(back to the list of all Panda meeting minutes)
Zoom Link
Time
8 am PT
Attendees
Brian Yanny Wei Yang Tim Jenness James Chiang Mikolaj Kowalik Jen Adelman-Mccarthy Michelle Gower Edward Karavakis Peter Love Wen Guan Colin Slater
Regrets
- Fabio Hernandez (hosting and attending biannual LSST France meeting) Richard Dubois
Links
- CM/Panda Interaction: https://confluence.lsstcorp.org/x/f9lGDQ
- Panda Status: link
- Panda team's Rubin Work/Priority List
Agenda:
- CM news
- Panda News:
- Rubin 'HammerCloud' revisit, cont'd.
- ARC CE monitoring at Lancaster: https://lsst.lancs.ac.uk/fabric/. It also run pipelines_check job. Can it be run via Panda?
- older:
- Some comments in #rubinobs_panda channel https://lsstc.slack.com/archives/C01J0QS3X70/p1699597562986749 (and the one below)
- ci_hsc_gen3 test very useful. but is it too heavy as a HC.
Notes:
- CM news:
- Able to launch jobs via Panda to USDF/UKDF/FrDF. Can not see remote Butler. Need special command for that.
- Increased QG generation time limit 1h → 24h.
- Did a few stress tests, got sidetracked a bit, will continue stress test
- Saw 5-6K concurrent jobs at USDF Panda (???), will try 10K (Colin noted that 3K job per DF is the minimum request)
- Discrepancy between CPU time and Wall time at USDF:
- deep-coadd / forced photometry ccd jobs, like N2 operation.
- 8 out of 249 jobs have wall time ~ 8x CPU time. The reason jobs have wall time ~ 1x CPU time.
- Tim J. Slurm CPU pinning issue ?
- Peter L. : it is possible to provide ssh to UKDF for the CM team. Likely true to FrDF as well.
- Post-meeting update: documentation on how to get an account at FrDF is here
- Panda News:
- Propose to use m-core jobs (m=8 initially).
- Pilot wrapper in a batch job will launch "m" pilots to fetch jobs from the same Panda Queues). Will have separate logs for these pilots/jobs (unchanged), except Harvester logs and CE records (they match HT condor submission).
- This will reduce load on batch system and CE but not reduce load on the Panda system. For the latter, we will look into Event Service (later step).
- Green lights from CMs team and Middleware team
- For jobs with max memory request, what is the max memory per batch node? USDF: 500-512G, UKDF and FrDF? Need to know this to prevent submitting jobs that can't run at a DF.

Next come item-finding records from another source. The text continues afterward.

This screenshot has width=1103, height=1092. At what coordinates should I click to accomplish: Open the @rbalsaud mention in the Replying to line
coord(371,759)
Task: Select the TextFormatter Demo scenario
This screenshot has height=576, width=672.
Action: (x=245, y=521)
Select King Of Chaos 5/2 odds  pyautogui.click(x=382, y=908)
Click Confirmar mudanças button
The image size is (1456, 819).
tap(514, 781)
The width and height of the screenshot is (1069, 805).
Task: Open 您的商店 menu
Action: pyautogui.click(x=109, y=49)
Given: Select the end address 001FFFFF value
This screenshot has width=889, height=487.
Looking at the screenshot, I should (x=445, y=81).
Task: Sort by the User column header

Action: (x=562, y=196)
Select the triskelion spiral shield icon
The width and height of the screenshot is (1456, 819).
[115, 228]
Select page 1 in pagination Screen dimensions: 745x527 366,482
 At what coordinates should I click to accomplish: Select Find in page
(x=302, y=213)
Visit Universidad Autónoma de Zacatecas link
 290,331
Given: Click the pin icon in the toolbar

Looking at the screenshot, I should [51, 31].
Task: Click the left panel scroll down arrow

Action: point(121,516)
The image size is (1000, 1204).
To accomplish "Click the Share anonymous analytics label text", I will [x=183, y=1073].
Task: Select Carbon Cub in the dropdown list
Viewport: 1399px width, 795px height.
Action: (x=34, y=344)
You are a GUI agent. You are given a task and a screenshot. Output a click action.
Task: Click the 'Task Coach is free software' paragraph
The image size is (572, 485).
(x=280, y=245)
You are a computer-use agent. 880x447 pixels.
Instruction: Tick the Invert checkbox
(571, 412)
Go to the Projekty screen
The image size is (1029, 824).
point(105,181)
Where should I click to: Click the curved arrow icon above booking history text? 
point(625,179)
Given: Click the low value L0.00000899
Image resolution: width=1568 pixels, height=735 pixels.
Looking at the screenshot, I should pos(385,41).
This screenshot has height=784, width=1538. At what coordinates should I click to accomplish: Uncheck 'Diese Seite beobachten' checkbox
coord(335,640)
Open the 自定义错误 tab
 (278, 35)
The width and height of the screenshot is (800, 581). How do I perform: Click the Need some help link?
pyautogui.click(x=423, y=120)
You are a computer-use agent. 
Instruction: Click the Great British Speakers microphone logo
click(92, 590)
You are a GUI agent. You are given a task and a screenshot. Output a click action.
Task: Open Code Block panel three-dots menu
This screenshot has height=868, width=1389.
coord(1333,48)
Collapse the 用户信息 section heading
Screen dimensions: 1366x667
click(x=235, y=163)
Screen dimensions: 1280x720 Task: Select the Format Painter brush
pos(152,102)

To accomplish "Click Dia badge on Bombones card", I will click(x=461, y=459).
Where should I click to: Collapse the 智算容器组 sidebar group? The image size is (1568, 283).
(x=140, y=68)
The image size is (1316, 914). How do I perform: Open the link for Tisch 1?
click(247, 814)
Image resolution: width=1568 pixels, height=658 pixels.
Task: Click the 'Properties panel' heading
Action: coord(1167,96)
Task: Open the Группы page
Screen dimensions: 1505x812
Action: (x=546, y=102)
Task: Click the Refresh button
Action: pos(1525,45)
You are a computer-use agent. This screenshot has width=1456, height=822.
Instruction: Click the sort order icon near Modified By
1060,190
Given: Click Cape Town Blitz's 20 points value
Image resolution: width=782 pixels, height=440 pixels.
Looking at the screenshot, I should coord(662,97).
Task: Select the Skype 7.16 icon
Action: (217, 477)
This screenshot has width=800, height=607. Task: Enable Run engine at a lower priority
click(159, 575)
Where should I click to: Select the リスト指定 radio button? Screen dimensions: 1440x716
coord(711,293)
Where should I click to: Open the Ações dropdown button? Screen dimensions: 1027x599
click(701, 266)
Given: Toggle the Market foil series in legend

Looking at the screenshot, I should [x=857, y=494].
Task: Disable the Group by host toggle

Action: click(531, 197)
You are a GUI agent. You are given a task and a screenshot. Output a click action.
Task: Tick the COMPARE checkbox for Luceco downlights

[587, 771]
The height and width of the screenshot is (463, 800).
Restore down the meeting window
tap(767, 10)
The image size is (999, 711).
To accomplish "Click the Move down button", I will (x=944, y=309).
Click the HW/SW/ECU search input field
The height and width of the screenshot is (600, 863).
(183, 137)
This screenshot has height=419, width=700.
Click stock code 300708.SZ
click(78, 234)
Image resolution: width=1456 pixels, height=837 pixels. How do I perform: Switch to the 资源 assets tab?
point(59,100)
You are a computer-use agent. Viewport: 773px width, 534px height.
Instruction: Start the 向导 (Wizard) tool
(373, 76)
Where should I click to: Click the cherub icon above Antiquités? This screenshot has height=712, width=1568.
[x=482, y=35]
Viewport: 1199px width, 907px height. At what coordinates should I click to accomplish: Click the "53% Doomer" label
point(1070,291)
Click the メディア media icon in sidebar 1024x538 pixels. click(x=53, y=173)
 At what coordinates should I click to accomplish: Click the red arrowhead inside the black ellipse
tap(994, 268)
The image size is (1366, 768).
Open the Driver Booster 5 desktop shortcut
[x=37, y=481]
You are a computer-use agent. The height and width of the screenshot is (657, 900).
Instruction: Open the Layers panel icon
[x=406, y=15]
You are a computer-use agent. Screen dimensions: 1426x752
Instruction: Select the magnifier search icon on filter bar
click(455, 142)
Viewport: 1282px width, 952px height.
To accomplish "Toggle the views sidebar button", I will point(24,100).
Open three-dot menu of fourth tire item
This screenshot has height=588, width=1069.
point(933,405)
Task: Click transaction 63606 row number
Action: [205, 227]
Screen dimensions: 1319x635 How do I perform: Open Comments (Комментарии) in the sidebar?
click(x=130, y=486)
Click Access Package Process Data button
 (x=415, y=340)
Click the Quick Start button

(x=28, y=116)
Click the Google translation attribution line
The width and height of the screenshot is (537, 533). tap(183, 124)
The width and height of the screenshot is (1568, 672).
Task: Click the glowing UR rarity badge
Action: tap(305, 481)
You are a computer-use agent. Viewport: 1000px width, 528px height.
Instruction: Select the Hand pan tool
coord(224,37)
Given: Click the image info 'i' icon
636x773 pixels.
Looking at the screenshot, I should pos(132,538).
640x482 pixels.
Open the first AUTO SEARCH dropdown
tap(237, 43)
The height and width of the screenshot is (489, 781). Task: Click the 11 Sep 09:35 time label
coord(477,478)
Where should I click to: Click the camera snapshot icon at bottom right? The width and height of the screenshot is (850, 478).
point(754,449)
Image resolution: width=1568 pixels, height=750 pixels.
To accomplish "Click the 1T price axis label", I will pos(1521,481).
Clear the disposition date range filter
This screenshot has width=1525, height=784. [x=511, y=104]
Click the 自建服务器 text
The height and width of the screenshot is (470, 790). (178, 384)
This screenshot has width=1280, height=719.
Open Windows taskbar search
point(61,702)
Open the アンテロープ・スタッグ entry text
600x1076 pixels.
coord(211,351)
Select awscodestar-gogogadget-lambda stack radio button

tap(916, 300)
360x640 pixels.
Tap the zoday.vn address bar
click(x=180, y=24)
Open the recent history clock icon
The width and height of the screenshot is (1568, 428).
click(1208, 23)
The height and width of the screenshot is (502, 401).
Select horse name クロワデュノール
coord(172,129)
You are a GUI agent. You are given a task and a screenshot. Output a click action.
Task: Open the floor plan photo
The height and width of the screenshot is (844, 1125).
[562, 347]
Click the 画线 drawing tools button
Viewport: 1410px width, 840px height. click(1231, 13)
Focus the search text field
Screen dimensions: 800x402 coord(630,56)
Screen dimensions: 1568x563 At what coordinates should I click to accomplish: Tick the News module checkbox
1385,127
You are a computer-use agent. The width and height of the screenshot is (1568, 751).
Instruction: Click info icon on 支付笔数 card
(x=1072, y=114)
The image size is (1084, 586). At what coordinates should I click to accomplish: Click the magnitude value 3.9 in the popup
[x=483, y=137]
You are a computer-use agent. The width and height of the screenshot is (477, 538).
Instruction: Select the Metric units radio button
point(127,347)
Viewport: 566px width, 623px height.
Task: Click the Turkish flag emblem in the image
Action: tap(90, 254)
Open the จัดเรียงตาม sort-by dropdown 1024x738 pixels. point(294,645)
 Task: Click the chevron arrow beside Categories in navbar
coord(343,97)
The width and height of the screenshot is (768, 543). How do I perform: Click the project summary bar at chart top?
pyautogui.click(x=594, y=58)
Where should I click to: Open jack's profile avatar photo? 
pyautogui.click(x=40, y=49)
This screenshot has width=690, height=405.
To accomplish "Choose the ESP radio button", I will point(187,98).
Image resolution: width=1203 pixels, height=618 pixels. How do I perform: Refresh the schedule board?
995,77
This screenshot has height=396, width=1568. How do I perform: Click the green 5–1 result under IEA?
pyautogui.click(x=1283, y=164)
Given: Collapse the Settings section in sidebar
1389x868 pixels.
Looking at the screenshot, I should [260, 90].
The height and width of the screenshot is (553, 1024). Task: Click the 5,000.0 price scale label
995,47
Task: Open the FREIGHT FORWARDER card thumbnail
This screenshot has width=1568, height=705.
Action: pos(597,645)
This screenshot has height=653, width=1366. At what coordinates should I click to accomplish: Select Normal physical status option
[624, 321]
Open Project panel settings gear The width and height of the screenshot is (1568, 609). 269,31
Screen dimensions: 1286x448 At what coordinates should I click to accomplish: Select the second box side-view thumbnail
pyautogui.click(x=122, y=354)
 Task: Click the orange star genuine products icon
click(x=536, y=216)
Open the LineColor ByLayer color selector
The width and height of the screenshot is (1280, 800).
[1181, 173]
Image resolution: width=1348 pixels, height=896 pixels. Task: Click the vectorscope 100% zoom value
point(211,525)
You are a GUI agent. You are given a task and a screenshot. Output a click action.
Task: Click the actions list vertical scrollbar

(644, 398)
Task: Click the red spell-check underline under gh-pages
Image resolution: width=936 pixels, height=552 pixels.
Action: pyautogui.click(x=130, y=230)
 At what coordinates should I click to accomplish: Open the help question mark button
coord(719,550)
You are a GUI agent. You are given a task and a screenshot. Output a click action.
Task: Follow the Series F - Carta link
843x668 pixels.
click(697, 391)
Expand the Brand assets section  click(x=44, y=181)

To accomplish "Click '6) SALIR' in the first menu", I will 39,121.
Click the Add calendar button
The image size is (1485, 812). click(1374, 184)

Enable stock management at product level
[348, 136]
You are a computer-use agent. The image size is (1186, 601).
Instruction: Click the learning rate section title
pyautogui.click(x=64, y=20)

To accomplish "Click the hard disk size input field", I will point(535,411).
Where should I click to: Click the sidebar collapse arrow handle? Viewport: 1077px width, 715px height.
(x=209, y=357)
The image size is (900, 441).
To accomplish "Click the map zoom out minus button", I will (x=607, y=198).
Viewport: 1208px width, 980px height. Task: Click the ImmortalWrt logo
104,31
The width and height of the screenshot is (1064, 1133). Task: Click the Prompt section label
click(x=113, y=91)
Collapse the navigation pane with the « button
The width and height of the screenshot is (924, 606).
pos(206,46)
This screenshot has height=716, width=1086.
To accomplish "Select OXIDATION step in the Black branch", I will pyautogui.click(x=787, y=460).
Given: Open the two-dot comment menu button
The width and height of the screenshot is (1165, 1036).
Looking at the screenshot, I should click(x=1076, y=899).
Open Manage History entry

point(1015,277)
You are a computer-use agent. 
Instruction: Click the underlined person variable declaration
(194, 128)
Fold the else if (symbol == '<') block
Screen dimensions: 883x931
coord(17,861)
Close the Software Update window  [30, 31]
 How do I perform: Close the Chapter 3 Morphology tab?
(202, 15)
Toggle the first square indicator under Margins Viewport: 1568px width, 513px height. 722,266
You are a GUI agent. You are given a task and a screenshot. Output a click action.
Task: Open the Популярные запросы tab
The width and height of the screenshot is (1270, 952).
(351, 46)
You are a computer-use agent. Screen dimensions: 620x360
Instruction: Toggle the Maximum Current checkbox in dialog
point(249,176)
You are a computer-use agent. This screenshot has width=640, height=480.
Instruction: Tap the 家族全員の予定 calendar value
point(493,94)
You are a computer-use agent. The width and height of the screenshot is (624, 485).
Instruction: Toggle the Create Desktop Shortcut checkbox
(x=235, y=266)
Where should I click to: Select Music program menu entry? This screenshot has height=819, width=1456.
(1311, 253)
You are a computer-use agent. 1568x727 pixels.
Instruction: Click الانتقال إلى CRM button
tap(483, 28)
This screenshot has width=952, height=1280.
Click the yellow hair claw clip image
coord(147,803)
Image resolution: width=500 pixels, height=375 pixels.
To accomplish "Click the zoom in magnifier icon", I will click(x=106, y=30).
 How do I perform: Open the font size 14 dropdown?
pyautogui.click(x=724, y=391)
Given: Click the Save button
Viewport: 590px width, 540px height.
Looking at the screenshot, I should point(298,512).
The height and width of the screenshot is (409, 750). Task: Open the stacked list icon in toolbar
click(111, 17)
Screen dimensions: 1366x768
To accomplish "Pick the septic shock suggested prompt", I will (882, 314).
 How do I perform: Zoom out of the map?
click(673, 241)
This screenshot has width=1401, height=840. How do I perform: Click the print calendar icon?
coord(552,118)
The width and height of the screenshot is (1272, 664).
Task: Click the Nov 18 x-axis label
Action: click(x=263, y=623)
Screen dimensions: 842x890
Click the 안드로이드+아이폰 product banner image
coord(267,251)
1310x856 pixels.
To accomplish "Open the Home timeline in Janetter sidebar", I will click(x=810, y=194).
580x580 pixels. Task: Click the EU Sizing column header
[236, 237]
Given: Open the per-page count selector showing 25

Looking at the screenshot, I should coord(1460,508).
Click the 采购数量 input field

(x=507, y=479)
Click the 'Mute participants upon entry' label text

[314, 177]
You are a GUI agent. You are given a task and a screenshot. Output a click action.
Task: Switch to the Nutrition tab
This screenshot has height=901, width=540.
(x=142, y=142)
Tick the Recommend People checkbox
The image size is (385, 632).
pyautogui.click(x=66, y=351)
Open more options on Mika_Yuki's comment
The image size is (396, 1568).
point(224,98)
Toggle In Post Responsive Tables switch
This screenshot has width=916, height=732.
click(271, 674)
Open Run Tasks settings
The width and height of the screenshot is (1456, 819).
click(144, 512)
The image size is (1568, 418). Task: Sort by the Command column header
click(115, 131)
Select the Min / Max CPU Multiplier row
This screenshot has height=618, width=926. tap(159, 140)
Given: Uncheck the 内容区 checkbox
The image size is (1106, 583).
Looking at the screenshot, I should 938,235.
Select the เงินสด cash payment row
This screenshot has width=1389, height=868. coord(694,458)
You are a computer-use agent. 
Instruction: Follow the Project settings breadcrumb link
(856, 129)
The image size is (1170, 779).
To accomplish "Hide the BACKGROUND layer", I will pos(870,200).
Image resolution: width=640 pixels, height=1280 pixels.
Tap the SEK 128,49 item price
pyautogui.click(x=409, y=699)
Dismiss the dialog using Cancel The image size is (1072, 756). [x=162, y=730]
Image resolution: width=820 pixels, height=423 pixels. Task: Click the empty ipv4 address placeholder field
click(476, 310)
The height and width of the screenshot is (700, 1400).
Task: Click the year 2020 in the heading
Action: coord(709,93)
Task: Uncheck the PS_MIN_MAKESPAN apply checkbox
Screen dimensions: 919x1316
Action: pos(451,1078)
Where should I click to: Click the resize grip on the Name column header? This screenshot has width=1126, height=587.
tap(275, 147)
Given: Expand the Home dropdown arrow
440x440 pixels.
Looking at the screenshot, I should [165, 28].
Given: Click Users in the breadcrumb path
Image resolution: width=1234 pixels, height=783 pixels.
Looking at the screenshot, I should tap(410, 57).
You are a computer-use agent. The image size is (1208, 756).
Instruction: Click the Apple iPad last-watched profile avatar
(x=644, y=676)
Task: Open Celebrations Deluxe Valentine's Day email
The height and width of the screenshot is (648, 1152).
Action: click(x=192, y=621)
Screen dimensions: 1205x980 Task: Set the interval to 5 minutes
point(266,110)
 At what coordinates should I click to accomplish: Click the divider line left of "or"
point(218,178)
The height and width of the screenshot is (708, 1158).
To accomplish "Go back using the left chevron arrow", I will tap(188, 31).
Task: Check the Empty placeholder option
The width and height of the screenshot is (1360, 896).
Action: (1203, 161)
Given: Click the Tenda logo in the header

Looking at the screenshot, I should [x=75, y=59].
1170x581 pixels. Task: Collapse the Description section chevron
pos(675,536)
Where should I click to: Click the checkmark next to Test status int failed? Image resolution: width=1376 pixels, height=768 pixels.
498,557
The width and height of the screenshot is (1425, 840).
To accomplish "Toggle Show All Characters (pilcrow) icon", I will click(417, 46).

- Post-meeting update: compute nodes usable by Rubin at FrDF have 2 hardware configurations: A) 64 CPU cores, 192 GB of RAM B) 112 CPU cores, 1 TB of RAM. Most of the nodes have configuration A. Both kind of nodes are reachable by jobs submitted via PanDA.
- Wen will work on a uniform Panda Queue and Batch jobs name at all DFs, possibly with short names.
- Eddie: optimizing DB partitions.
- Propose to use m-core jobs (m=8 initially).
- Peter L. is trying to upgrade monitoring at Lancaster to use pipeline_check jobs and via Panda.